Parent favoritism is a subject discussed among many psychologists. Do parents favor the first or last children? Do unfavored children react aggressively to their “more important” sibling? As for me, I was the first child in my family and I lived up to all of the stereotypes. I paid attention to minuscule details, got straight A’s in school, and played all sports imaginable. I also had more responsibility. I had to babysit when my parents were at work, feed the kids, and make sure they cleaned their rooms. I got my share of attention along with my other brother and sisters. My parents didn’t like one child over another. We all got treated the same.
Unfortunately, not all parents feel the same way. Parent favoritism is apparent in ? to ? of all American families. The type of favoritism varies from birth order, to gender, to biological, and even the child’s personality. Of course, parental stress plays a part in that as well. If the parents are getting a divorce, moving, or getting over a death, they might not act the way they usually do. Sometimes one parent favors one child, while the other parent dotes on another. Parent-child relationships usually progress to adulthood, too. Parents care more for the child closest to them, or the one who provides emotional or financial support. Favoritism can not be excused. It is basically a parent raising a child that will be able to help them in their old age.
In the book Tangerine, by Edward Bloor, Paul Fisher’s older brother Erik is getting all sorts of attention showered on him by friends and his father because he is a star football player. Paul’s mother usually is the only one who notices Paul, even when he wins the championship for his soccer team. Paul is already scared of his older brother because of what he sees, but when he finds out his brother caused his legal blindness by spray painting his eyes and his parents never told him, he is beyond fright. Paul despises Erik because beneath that perfect football player is a monster that their parents created by never correcting his rogue behavior. Their eyes are glazed over, and only Paul can see who Erik really is.

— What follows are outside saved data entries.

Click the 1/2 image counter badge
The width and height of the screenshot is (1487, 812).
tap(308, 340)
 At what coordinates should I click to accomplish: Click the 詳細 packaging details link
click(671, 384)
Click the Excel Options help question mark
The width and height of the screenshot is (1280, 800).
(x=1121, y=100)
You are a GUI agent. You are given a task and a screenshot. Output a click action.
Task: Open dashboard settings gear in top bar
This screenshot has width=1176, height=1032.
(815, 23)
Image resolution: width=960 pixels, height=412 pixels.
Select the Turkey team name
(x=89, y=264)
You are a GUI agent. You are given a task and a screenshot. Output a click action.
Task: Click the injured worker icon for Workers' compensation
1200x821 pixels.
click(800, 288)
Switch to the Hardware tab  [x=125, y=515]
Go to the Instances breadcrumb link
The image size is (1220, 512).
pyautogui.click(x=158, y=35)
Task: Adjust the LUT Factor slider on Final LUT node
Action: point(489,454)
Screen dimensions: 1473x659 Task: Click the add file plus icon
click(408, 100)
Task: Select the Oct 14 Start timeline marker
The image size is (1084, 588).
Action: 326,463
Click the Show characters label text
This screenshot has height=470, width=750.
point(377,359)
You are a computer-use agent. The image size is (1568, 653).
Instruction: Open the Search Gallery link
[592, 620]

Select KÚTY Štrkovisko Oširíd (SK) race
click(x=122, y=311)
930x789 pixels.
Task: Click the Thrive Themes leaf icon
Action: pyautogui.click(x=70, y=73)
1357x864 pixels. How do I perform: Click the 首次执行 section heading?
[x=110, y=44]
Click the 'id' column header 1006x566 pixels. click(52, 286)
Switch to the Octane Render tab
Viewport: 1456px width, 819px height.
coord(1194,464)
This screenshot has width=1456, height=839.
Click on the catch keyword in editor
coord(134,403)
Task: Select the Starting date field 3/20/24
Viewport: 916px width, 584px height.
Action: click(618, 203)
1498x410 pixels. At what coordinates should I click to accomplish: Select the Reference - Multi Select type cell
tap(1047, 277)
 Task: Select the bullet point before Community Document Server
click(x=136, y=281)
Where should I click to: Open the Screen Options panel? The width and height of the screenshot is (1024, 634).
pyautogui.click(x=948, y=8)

There are many contradictions on the subject of parent-favoritism, but what really matters is the child’s welfare. According to psychological studies, child welfare is the highest when there is no favorites whatsoever, even more then the well-being of the favorite child. Some favoritism is needed, such as with newborn, sick, injured, or mentally disabled children. However, sometimes it goes too far. There is no exact amount of adoration that is too much or too little, but parents have to keep it balanced. Make each child feel special and different, but make sure you are treating them all the same.